Dataset entries:
'''
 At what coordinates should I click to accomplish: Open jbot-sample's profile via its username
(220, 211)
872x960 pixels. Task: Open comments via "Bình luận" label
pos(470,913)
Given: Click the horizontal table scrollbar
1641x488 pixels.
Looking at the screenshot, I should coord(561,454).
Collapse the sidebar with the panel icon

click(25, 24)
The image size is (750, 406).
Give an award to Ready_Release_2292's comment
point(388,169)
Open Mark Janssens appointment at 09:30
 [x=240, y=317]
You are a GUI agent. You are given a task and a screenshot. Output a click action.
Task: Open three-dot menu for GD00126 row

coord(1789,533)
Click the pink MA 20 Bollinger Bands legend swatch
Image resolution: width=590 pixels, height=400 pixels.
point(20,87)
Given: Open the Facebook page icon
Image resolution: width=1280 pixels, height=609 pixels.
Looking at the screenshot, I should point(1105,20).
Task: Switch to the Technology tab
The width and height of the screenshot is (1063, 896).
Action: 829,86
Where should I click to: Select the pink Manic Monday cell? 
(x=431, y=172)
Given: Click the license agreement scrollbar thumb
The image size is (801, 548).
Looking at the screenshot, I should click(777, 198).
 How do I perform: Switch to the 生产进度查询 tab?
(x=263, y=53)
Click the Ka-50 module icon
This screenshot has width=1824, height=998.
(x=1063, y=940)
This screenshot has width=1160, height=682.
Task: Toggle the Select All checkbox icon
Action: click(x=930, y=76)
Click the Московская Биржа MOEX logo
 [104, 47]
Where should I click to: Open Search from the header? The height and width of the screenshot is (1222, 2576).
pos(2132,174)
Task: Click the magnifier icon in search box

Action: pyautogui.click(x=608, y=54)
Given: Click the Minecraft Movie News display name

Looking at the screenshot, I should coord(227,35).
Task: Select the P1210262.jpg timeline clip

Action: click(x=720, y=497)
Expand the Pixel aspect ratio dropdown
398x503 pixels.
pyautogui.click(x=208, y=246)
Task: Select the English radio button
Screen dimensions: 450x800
'''
Activity |
An exact copy of every record is needed; write it out in full.

Output of the task |
 At what coordinates should I click to accomplish: Open jbot-sample's profile via its username
(220, 211)
872x960 pixels. Task: Open comments via "Bình luận" label
pos(470,913)
Given: Click the horizontal table scrollbar
1641x488 pixels.
Looking at the screenshot, I should coord(561,454).
Collapse the sidebar with the panel icon

click(25, 24)
The image size is (750, 406).
Give an award to Ready_Release_2292's comment
point(388,169)
Open Mark Janssens appointment at 09:30
 [x=240, y=317]
You are a GUI agent. You are given a task and a screenshot. Output a click action.
Task: Open three-dot menu for GD00126 row

coord(1789,533)
Click the pink MA 20 Bollinger Bands legend swatch
Image resolution: width=590 pixels, height=400 pixels.
point(20,87)
Given: Open the Facebook page icon
Image resolution: width=1280 pixels, height=609 pixels.
Looking at the screenshot, I should point(1105,20).
Task: Switch to the Technology tab
The width and height of the screenshot is (1063, 896).
Action: 829,86
Where should I click to: Select the pink Manic Monday cell? 
(x=431, y=172)
Given: Click the license agreement scrollbar thumb
The image size is (801, 548).
Looking at the screenshot, I should click(777, 198).
 How do I perform: Switch to the 生产进度查询 tab?
(x=263, y=53)
Click the Ka-50 module icon
This screenshot has width=1824, height=998.
(x=1063, y=940)
This screenshot has width=1160, height=682.
Task: Toggle the Select All checkbox icon
Action: click(x=930, y=76)
Click the Московская Биржа MOEX logo
 [104, 47]
Where should I click to: Open Search from the header? The height and width of the screenshot is (1222, 2576).
pos(2132,174)
Task: Click the magnifier icon in search box

Action: pyautogui.click(x=608, y=54)
Given: Click the Minecraft Movie News display name

Looking at the screenshot, I should coord(227,35).
Task: Select the P1210262.jpg timeline clip

Action: click(x=720, y=497)
Expand the Pixel aspect ratio dropdown
398x503 pixels.
pyautogui.click(x=208, y=246)
Task: Select the English radio button
Screen dimensions: 450x800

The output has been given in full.